_Brief_
Pick out every line in the entries below that contains the string "dimensions" and copy each one in full. Case counts.

___ Data records

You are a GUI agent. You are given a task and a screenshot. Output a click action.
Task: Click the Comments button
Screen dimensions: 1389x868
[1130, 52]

______
___ Data records

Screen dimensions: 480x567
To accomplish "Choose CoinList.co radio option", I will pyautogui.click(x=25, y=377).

______

_Correct result_
Screen dimensions: 1389x868
Screen dimensions: 480x567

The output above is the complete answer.